On July 3 and July 18, the workers were ordered to leave the premises by state judge Mauricia María Gonzalez, who is also a member of the PSUV. The workers refused to leave the first time, and the factory was inspected and deemed to be in perfect shape.
The second time, following a signed agreement in which the workers would leave the factory and the boss would not take reprisal actions and would rehire the nine workers, cover the medical costs of Palomina and withdraw the charges laid, the workers left the factory.
However, the boss failed to comply with the agreement. On August 4, the workers were notified that arrest orders had been issued against them. Three days later, they presented themselves before the authorities and were held for almost six hours in a maximum-security prison. They were informed they were being charged with violating private property, impeding the right to work and criminal gang activity, among other charges.
Public prosecutor Jaime Alexander Martinez Lugo asked that the workers facing court be deprived of liberty until the end of the trial, a request rejected by the judge, who instead ordered that the accused could not leave the state, be in the vicinity of Fundimeca or speak out against the company. They were warned that if they broke any of these terms, they would be detained in Tocuyito prison. If found guilty, the workers face several years in jail.
Many are asking: given all this, why is the boss--who has still not rehired the workers as ordered by the state, is under suspicion for involvement in the shooting of a union leader and continues to threaten other workers--not facing charges or even investigation?
IN RESPONSE, an international campaign has been launched in defense of those facing trial. The PSUV candidate for governor of the state of Carabobo, Mario Silva, has publicly spoken out against the "outrageous" intimidation campaign against the workers. Silva called for the intervention of the national government to override the state courts.
A range of grassroots unions and worker federations have also joined the call for solidarity. Activists are also gathering signatures to the following letter:
Attn:
The Public Prosecutors Office No.5 of the city of Valencia,
Control Tribunal 7 of the city of Valencia,
State of Carabobo,
Bolivarian Republic of VenezuelaWe, the undersigned union, social and political leaders from different countries, demand an immediate end to the judicial persecution of Stalin Pérez Borges, national coordinator of the National Union of Workers (UNT), and the rest of the workers involved to the Fundimeca case.
They are victims of a boss who participated in the 2002 coup attempt, and who has refused to comply with an order from the labor inspectorate of the state of Carabobo obliging him to rehire nine workers, resulting in mobilizations by the workers in the factory in defense of their rights.
Today, the boss hopes to make the workers pay for their just struggle in the courts and is subjecting them to measures that deprive them of the right to travel outside of the state and threats of jail terms.

++++++

Task 1 —
In the Fundimeca passage, why did the workers leave the factory the second time they were ordered out? Answer in one to three sentences.
Task 2 —
From the Fundimeca passage, reproduce everything from "The second time, following" down to "left the factory.".
Task 3 —
According to the Fundimeca passage, who is the PSUV candidate for governor of the state of Carabobo?
Use only the Fundimeca passage above for these items.

Extracted records —
++++++

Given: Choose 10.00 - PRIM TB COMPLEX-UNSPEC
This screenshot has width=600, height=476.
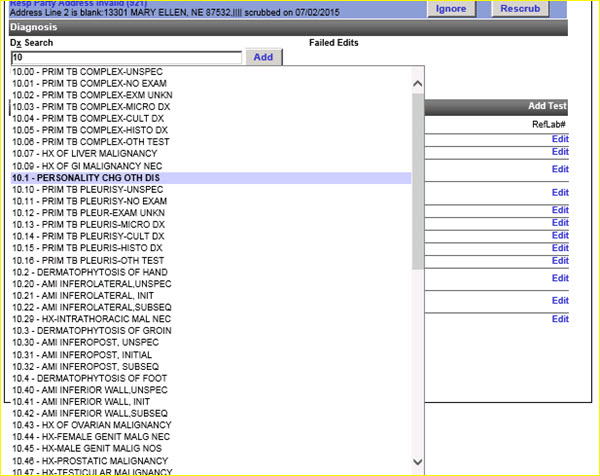Looking at the screenshot, I should pyautogui.click(x=82, y=73).
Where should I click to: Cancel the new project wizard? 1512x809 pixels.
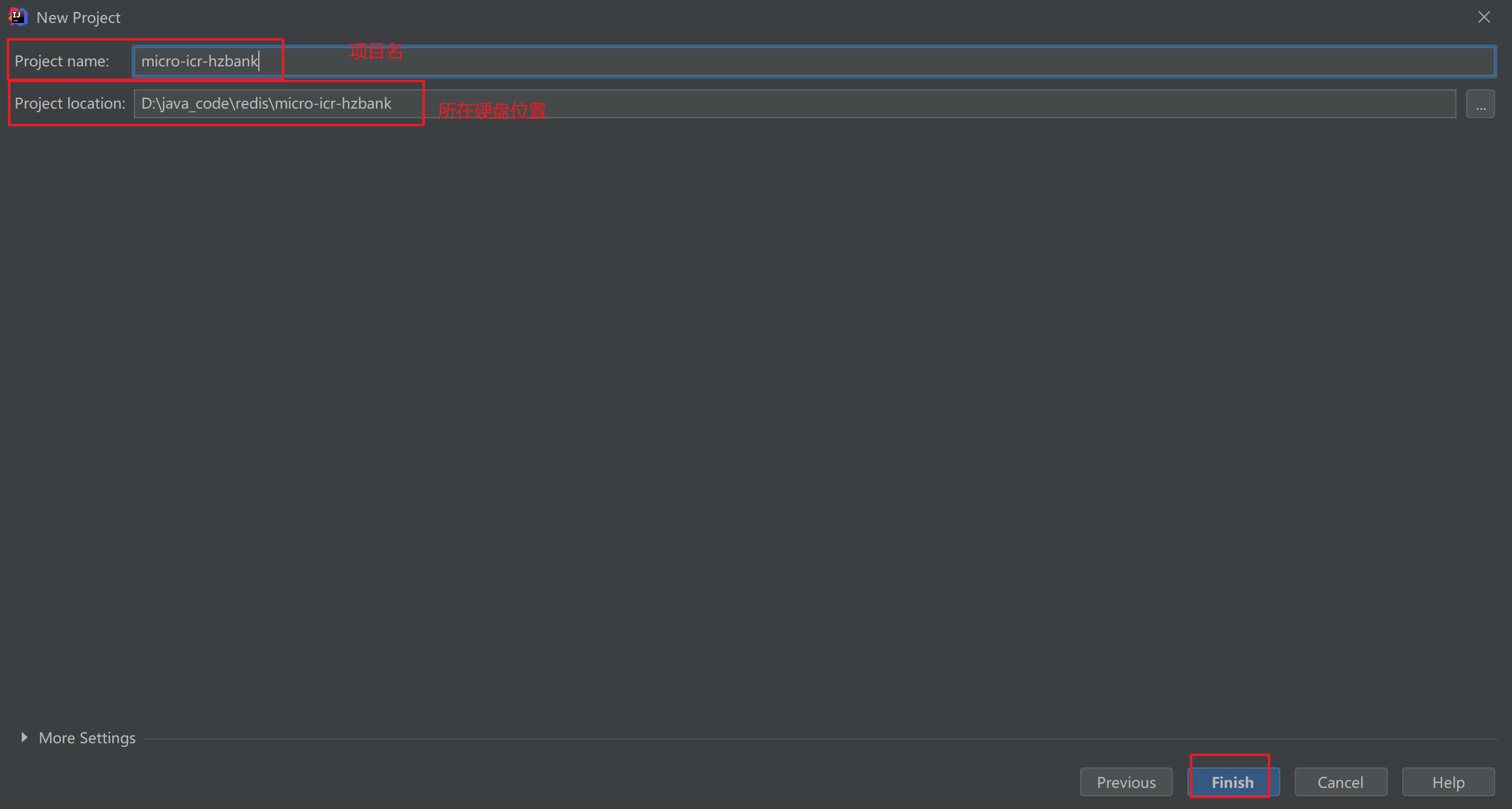[x=1340, y=782]
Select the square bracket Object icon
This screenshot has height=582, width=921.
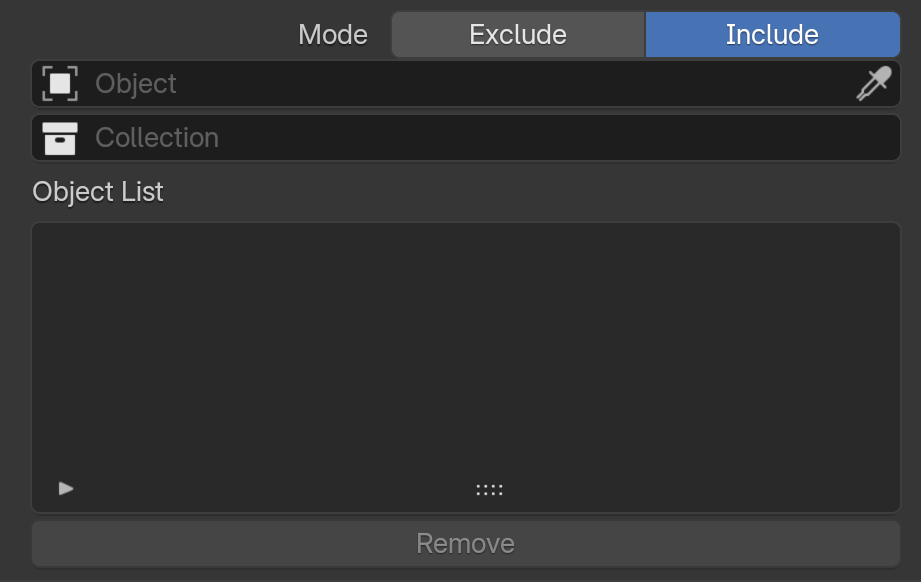point(60,83)
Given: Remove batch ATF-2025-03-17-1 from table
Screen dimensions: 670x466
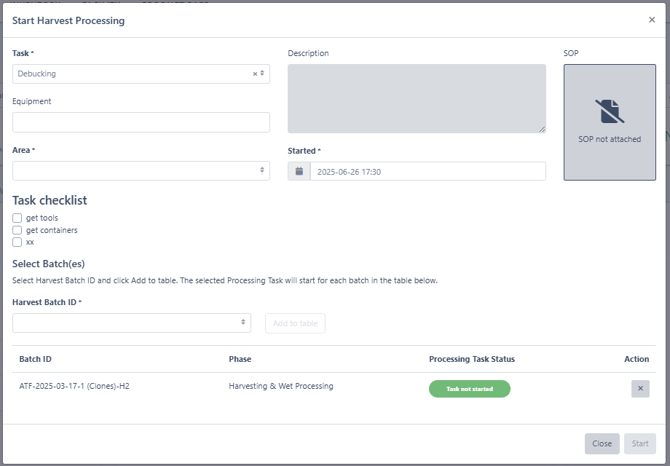Looking at the screenshot, I should click(x=640, y=389).
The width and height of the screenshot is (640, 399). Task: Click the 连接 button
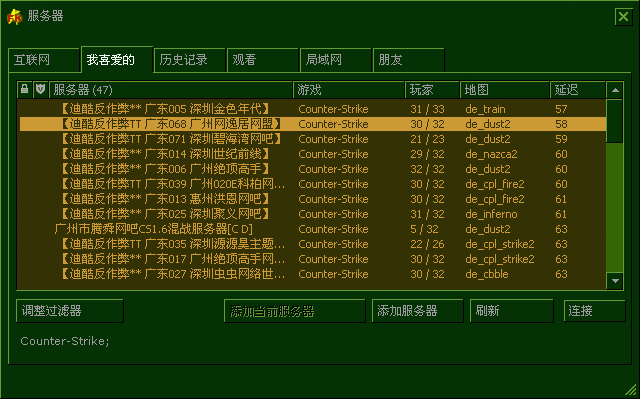click(x=594, y=311)
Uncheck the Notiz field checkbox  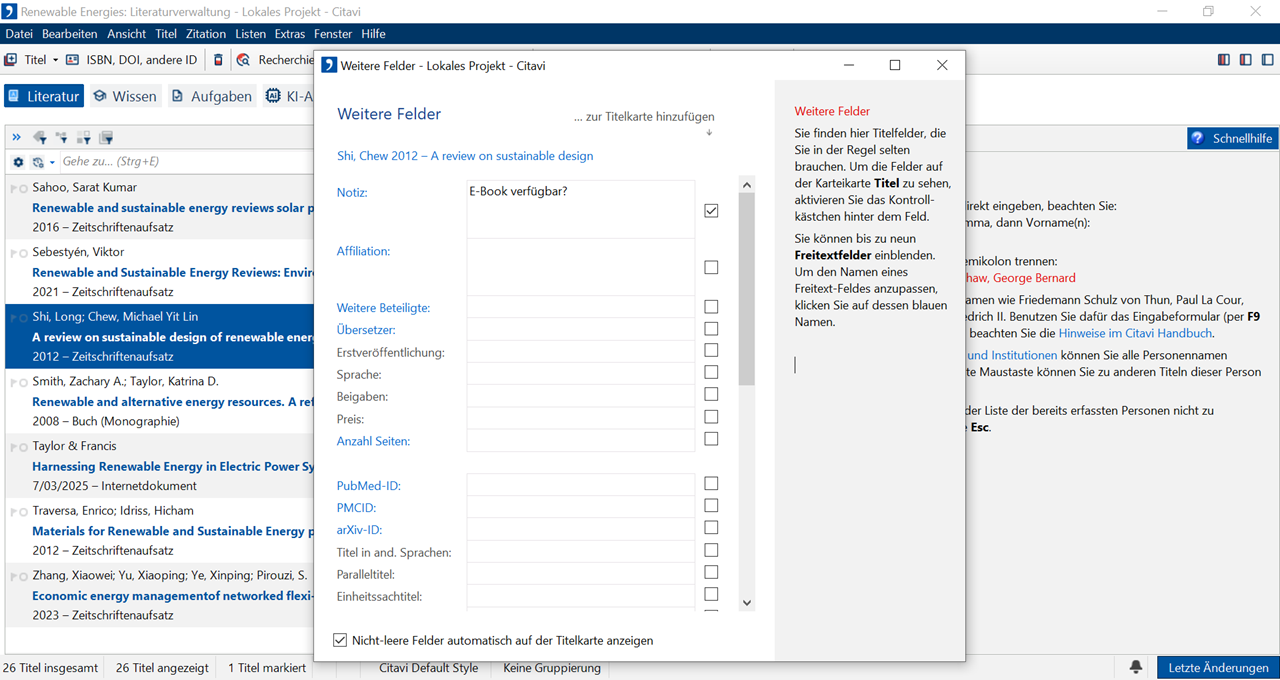click(711, 211)
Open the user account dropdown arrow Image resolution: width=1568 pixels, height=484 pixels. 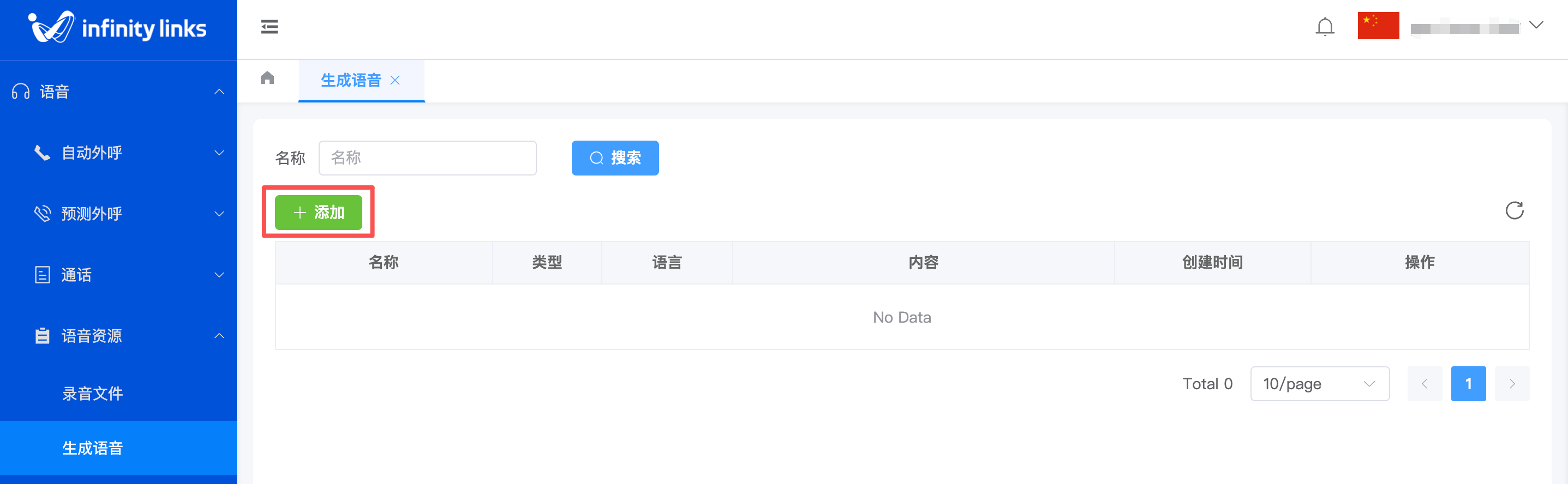tap(1536, 26)
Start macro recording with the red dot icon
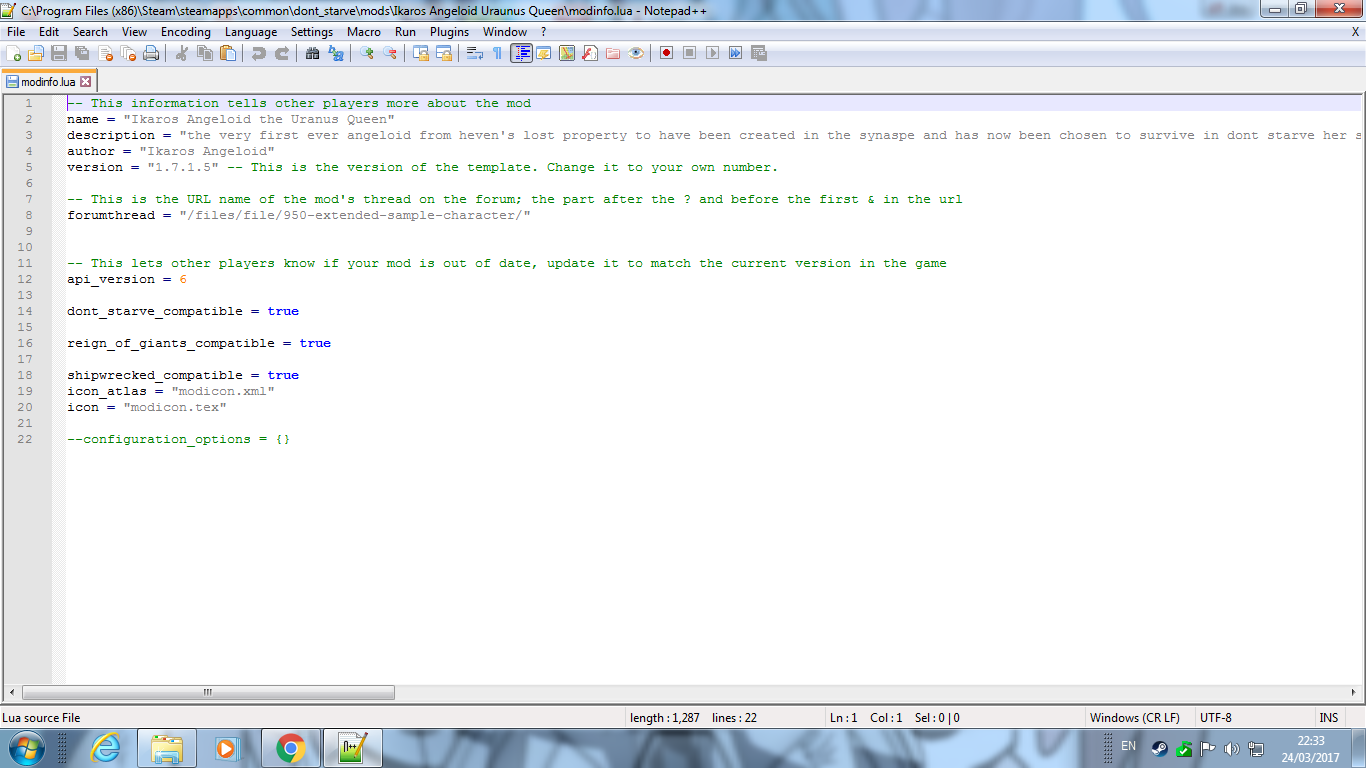 (666, 53)
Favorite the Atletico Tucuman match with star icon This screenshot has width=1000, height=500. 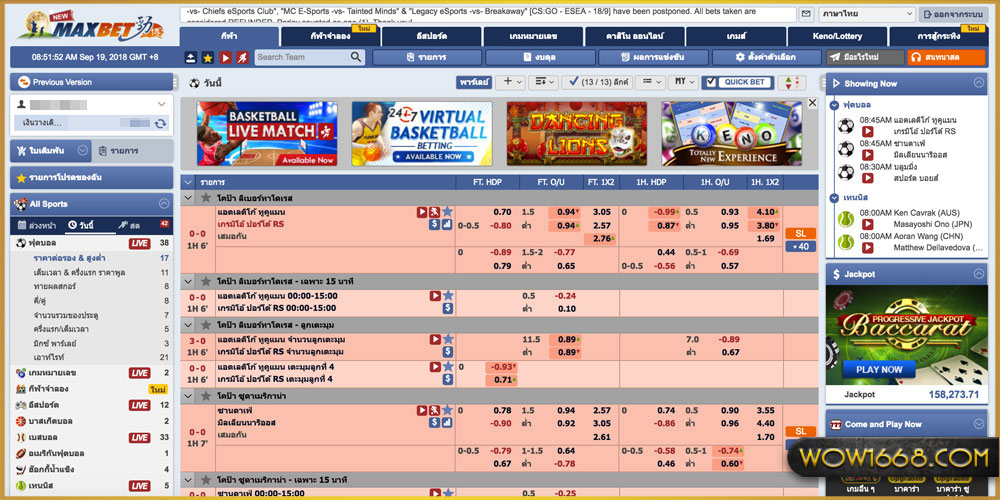(447, 212)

++++++

Answer section 1 —
They left after signing an agreement with the boss. Under it, he would take no reprisals, rehire the nine workers, cover Palomina's medical costs and withdraw the charges.

Answer section 2 —
The second time, following a signed agreement in which the workers would leave the factory and the boss would not take reprisal actions and would rehire the nine workers, cover the medical costs of Palomina and withdraw the charges laid, the workers left the factory.

Answer section 3 —
Mario Silva.